**WHAT YOU SHOULD DO**
Reproduce the listing that follows with no differences at all.

**INPUT**
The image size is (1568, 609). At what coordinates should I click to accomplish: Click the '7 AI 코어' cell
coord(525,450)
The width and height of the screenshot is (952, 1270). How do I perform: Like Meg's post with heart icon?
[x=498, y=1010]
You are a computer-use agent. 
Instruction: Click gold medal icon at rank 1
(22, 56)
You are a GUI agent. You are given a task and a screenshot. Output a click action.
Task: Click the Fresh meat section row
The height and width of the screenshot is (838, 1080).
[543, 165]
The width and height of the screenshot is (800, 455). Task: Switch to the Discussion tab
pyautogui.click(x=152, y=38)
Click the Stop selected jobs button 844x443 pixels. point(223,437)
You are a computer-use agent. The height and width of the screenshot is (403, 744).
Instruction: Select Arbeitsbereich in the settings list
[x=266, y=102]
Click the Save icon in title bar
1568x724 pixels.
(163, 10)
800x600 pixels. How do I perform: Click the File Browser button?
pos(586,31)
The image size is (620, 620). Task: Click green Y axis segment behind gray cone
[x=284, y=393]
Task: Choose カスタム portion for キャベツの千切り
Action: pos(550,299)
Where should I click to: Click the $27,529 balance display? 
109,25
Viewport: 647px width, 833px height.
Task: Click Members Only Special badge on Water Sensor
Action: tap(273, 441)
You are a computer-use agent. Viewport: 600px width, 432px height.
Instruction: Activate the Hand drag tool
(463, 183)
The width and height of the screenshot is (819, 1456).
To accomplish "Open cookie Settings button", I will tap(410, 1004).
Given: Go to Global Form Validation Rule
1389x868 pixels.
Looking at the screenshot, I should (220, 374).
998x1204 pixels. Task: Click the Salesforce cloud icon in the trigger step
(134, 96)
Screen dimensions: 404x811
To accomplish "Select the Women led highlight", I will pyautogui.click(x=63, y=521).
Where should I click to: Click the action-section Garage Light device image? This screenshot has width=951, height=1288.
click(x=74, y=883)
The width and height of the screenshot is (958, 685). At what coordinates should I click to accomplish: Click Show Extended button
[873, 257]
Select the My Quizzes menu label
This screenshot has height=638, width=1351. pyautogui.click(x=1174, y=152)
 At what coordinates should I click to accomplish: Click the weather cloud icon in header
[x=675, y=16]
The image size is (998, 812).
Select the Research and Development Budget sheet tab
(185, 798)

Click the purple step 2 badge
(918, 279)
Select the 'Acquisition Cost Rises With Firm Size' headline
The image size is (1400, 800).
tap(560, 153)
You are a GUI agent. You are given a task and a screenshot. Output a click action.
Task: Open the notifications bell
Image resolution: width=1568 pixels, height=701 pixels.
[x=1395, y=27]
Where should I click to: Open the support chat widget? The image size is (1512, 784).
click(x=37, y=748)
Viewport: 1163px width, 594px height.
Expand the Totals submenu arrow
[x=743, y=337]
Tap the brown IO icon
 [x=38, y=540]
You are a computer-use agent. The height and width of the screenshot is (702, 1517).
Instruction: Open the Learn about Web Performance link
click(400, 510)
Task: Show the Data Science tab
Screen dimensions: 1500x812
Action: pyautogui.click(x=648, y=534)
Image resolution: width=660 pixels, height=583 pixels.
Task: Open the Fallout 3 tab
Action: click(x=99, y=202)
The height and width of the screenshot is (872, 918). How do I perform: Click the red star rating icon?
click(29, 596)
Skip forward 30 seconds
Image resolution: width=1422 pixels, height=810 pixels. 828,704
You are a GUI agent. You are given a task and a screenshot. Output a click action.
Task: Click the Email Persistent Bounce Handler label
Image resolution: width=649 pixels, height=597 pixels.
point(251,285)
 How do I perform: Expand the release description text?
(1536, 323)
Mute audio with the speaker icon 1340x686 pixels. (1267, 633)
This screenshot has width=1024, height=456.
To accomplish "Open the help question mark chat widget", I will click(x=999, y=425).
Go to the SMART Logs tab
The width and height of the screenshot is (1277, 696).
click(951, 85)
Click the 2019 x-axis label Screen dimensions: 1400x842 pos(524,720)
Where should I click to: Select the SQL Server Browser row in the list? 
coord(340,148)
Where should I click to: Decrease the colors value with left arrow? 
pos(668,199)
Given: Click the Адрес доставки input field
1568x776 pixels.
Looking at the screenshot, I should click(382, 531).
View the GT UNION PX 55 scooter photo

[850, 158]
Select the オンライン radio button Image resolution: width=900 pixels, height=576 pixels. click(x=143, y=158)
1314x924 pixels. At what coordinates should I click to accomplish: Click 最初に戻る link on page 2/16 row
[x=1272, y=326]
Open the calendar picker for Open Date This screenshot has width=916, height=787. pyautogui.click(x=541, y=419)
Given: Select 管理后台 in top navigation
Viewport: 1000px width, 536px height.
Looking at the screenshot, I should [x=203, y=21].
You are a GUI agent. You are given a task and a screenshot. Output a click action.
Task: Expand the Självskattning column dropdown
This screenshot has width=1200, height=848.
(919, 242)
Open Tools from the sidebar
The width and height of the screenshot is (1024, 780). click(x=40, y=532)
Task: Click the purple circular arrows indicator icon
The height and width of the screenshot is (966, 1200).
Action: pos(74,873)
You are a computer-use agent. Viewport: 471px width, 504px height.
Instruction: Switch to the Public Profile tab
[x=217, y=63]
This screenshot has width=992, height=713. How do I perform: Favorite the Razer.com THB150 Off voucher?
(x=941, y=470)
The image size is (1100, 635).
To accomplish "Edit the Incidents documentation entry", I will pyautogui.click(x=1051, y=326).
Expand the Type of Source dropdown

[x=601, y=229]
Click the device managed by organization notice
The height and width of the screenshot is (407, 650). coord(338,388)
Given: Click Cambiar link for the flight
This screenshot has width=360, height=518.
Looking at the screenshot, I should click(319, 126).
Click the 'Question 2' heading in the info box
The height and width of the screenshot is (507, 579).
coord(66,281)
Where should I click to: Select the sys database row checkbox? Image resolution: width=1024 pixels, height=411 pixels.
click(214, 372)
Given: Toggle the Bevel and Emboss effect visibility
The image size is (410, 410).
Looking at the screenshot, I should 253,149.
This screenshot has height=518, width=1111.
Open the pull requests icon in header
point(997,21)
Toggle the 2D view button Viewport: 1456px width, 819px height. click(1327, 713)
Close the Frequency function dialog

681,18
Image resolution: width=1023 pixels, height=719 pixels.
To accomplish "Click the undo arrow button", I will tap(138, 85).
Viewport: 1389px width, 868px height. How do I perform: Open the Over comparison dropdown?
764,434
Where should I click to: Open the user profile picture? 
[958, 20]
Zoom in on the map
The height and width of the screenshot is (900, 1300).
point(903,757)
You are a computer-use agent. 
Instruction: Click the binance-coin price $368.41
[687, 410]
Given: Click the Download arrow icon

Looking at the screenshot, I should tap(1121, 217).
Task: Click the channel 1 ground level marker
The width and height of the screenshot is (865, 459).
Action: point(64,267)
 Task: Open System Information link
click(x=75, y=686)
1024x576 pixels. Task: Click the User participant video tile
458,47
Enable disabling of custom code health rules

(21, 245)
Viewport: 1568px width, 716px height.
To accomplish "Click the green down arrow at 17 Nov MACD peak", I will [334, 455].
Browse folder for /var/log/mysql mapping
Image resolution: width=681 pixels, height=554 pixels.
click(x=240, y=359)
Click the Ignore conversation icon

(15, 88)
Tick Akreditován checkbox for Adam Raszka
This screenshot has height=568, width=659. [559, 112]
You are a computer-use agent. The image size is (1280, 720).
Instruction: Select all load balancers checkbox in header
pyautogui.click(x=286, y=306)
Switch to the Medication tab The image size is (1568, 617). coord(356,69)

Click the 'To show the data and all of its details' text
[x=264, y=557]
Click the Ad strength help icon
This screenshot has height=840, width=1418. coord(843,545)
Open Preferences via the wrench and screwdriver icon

**ANSWER BOX**
The image size is (1568, 609). At what coordinates should I click to accomplish: Click the '7 AI 코어' cell
coord(525,450)
The width and height of the screenshot is (952, 1270). How do I perform: Like Meg's post with heart icon?
[x=498, y=1010]
You are a computer-use agent. 
Instruction: Click gold medal icon at rank 1
(22, 56)
You are a GUI agent. You are given a task and a screenshot. Output a click action.
Task: Click the Fresh meat section row
The height and width of the screenshot is (838, 1080).
[543, 165]
The width and height of the screenshot is (800, 455). Task: Switch to the Discussion tab
pyautogui.click(x=152, y=38)
Click the Stop selected jobs button 844x443 pixels. point(223,437)
You are a computer-use agent. The height and width of the screenshot is (403, 744).
Instruction: Select Arbeitsbereich in the settings list
[x=266, y=102]
Click the Save icon in title bar
1568x724 pixels.
(163, 10)
800x600 pixels. How do I perform: Click the File Browser button?
pos(586,31)
The image size is (620, 620). Task: Click green Y axis segment behind gray cone
[x=284, y=393]
Task: Choose カスタム portion for キャベツの千切り
Action: pos(550,299)
Where should I click to: Click the $27,529 balance display? 
109,25
Viewport: 647px width, 833px height.
Task: Click Members Only Special badge on Water Sensor
Action: tap(273, 441)
You are a computer-use agent. Viewport: 600px width, 432px height.
Instruction: Activate the Hand drag tool
(463, 183)
The width and height of the screenshot is (819, 1456).
To accomplish "Open cookie Settings button", I will tap(410, 1004).
Given: Go to Global Form Validation Rule
1389x868 pixels.
Looking at the screenshot, I should (220, 374).
998x1204 pixels. Task: Click the Salesforce cloud icon in the trigger step
(134, 96)
Screen dimensions: 404x811
To accomplish "Select the Women led highlight", I will pyautogui.click(x=63, y=521).
Where should I click to: Click the action-section Garage Light device image? This screenshot has width=951, height=1288.
click(x=74, y=883)
The width and height of the screenshot is (958, 685). At what coordinates should I click to accomplish: Click Show Extended button
[873, 257]
Select the My Quizzes menu label
This screenshot has height=638, width=1351. pyautogui.click(x=1174, y=152)
 At what coordinates should I click to accomplish: Click the weather cloud icon in header
[x=675, y=16]
The image size is (998, 812).
Select the Research and Development Budget sheet tab
(185, 798)

Click the purple step 2 badge
(918, 279)
Select the 'Acquisition Cost Rises With Firm Size' headline
The image size is (1400, 800).
tap(560, 153)
You are a GUI agent. You are given a task and a screenshot. Output a click action.
Task: Open the notifications bell
Image resolution: width=1568 pixels, height=701 pixels.
[x=1395, y=27]
Where should I click to: Open the support chat widget? The image size is (1512, 784).
click(x=37, y=748)
Viewport: 1163px width, 594px height.
Expand the Totals submenu arrow
[x=743, y=337]
Tap the brown IO icon
 [x=38, y=540]
You are a computer-use agent. The height and width of the screenshot is (702, 1517).
Instruction: Open the Learn about Web Performance link
click(400, 510)
Task: Show the Data Science tab
Screen dimensions: 1500x812
Action: pyautogui.click(x=648, y=534)
Image resolution: width=660 pixels, height=583 pixels.
Task: Open the Fallout 3 tab
Action: click(x=99, y=202)
The height and width of the screenshot is (872, 918). How do I perform: Click the red star rating icon?
click(29, 596)
Skip forward 30 seconds
Image resolution: width=1422 pixels, height=810 pixels. 828,704
You are a GUI agent. You are given a task and a screenshot. Output a click action.
Task: Click the Email Persistent Bounce Handler label
Image resolution: width=649 pixels, height=597 pixels.
point(251,285)
 How do I perform: Expand the release description text?
(1536, 323)
Mute audio with the speaker icon 1340x686 pixels. (1267, 633)
This screenshot has width=1024, height=456.
To accomplish "Open the help question mark chat widget", I will click(x=999, y=425).
Go to the SMART Logs tab
The width and height of the screenshot is (1277, 696).
click(951, 85)
Click the 2019 x-axis label Screen dimensions: 1400x842 pos(524,720)
Where should I click to: Select the SQL Server Browser row in the list? 
coord(340,148)
Where should I click to: Decrease the colors value with left arrow? 
pos(668,199)
Given: Click the Адрес доставки input field
1568x776 pixels.
Looking at the screenshot, I should click(382, 531).
View the GT UNION PX 55 scooter photo

[850, 158]
Select the オンライン radio button Image resolution: width=900 pixels, height=576 pixels. click(x=143, y=158)
1314x924 pixels. At what coordinates should I click to accomplish: Click 最初に戻る link on page 2/16 row
[x=1272, y=326]
Open the calendar picker for Open Date This screenshot has width=916, height=787. pyautogui.click(x=541, y=419)
Given: Select 管理后台 in top navigation
Viewport: 1000px width, 536px height.
Looking at the screenshot, I should [x=203, y=21].
You are a GUI agent. You are given a task and a screenshot. Output a click action.
Task: Expand the Självskattning column dropdown
This screenshot has width=1200, height=848.
(919, 242)
Open Tools from the sidebar
The width and height of the screenshot is (1024, 780). click(x=40, y=532)
Task: Click the purple circular arrows indicator icon
The height and width of the screenshot is (966, 1200).
Action: pos(74,873)
You are a computer-use agent. Viewport: 471px width, 504px height.
Instruction: Switch to the Public Profile tab
[x=217, y=63]
This screenshot has width=992, height=713. How do I perform: Favorite the Razer.com THB150 Off voucher?
(x=941, y=470)
The image size is (1100, 635).
To accomplish "Edit the Incidents documentation entry", I will pyautogui.click(x=1051, y=326).
Expand the Type of Source dropdown

[x=601, y=229]
Click the device managed by organization notice
The height and width of the screenshot is (407, 650). coord(338,388)
Given: Click Cambiar link for the flight
This screenshot has width=360, height=518.
Looking at the screenshot, I should click(319, 126).
Click the 'Question 2' heading in the info box
The height and width of the screenshot is (507, 579).
coord(66,281)
Where should I click to: Select the sys database row checkbox? Image resolution: width=1024 pixels, height=411 pixels.
click(214, 372)
Given: Toggle the Bevel and Emboss effect visibility
The image size is (410, 410).
Looking at the screenshot, I should 253,149.
This screenshot has height=518, width=1111.
Open the pull requests icon in header
point(997,21)
Toggle the 2D view button Viewport: 1456px width, 819px height. click(1327, 713)
Close the Frequency function dialog

681,18
Image resolution: width=1023 pixels, height=719 pixels.
To accomplish "Click the undo arrow button", I will tap(138, 85).
Viewport: 1389px width, 868px height. How do I perform: Open the Over comparison dropdown?
764,434
Where should I click to: Open the user profile picture? 
[958, 20]
Zoom in on the map
The height and width of the screenshot is (900, 1300).
point(903,757)
You are a computer-use agent. 
Instruction: Click the binance-coin price $368.41
[687, 410]
Given: Click the Download arrow icon

Looking at the screenshot, I should tap(1121, 217).
Task: Click the channel 1 ground level marker
The width and height of the screenshot is (865, 459).
Action: point(64,267)
 Task: Open System Information link
click(x=75, y=686)
1024x576 pixels. Task: Click the User participant video tile
458,47
Enable disabling of custom code health rules

(21, 245)
Viewport: 1568px width, 716px height.
To accomplish "Click the green down arrow at 17 Nov MACD peak", I will [334, 455].
Browse folder for /var/log/mysql mapping
Image resolution: width=681 pixels, height=554 pixels.
click(x=240, y=359)
Click the Ignore conversation icon

(15, 88)
Tick Akreditován checkbox for Adam Raszka
This screenshot has height=568, width=659. [559, 112]
You are a computer-use agent. The image size is (1280, 720).
Instruction: Select all load balancers checkbox in header
pyautogui.click(x=286, y=306)
Switch to the Medication tab The image size is (1568, 617). coord(356,69)

Click the 'To show the data and all of its details' text
[x=264, y=557]
Click the Ad strength help icon
This screenshot has height=840, width=1418. coord(843,545)
Open Preferences via the wrench and screwdriver icon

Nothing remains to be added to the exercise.